Bwrynn was awake, though she hardly seemed aware of it. Her head was heavy and rolling around on her neck. The world was a blur of washed-out shapes and streaks of light, rushing forward and back, tugging her through doorways and stairwells. There was a bulging pain at the base of her skull, bulky and throbbing like someone had pumped a blood vessel full of clay. It kept her senses from reaching her brain, and her brain from reaching her body. She struggled to move beyond it, to clear her head of vertigo and focus on a single point. She’d try to close one eye, but the other always followed. She felt her head wobbling recklessly on her shoulders but had only the strength for one limb at a time, and from what she could gather of the situation, her legs needed priority.
Jaga cupped a hand around his eyes and peered through the window. They were halfway down the tower and standing along the western wall. The shining gray awning of the main entrance was several hundred feet straight down. Beyond the front steps, he saw the swarming crowd in the plaza. It was a kaleidoscope of colored dots and pop-up tents that danced with glowing ads and brazen logos. Distant holograms twirled images in the air; smiling sandwiches, dancing bratwurst, and balloons wiggling in digital wind.
“The Dark Ocean,” Bwrynn mumbled into her chest.
It was the first thing she’d uttered in days, a welcome sound that pulled Jaga’s attention back inside. “What?”

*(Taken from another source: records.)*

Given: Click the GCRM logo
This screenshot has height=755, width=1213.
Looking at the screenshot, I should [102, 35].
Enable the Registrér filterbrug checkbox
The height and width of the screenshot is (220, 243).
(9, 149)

“It’s everywhere. It’s all around us.”
“Yes, Bwrynn. Yes, we know that, but right now we have to keep moving.”
“Jaga?” his name crept from her lips in a whimper as though she was seeing him for the first time. The pain in her skull cinched her eyes into slits and pressed her tongue to the roof of her mouth.
“Yes child, it’s me.” He pulled her close and brushed his hand down her cheek, “I’m here.”
“We’re not alone.” She nearly sobbed the words, her frightened and desperate tone rattling deep into Jaga’s nerves and prickling at his skin.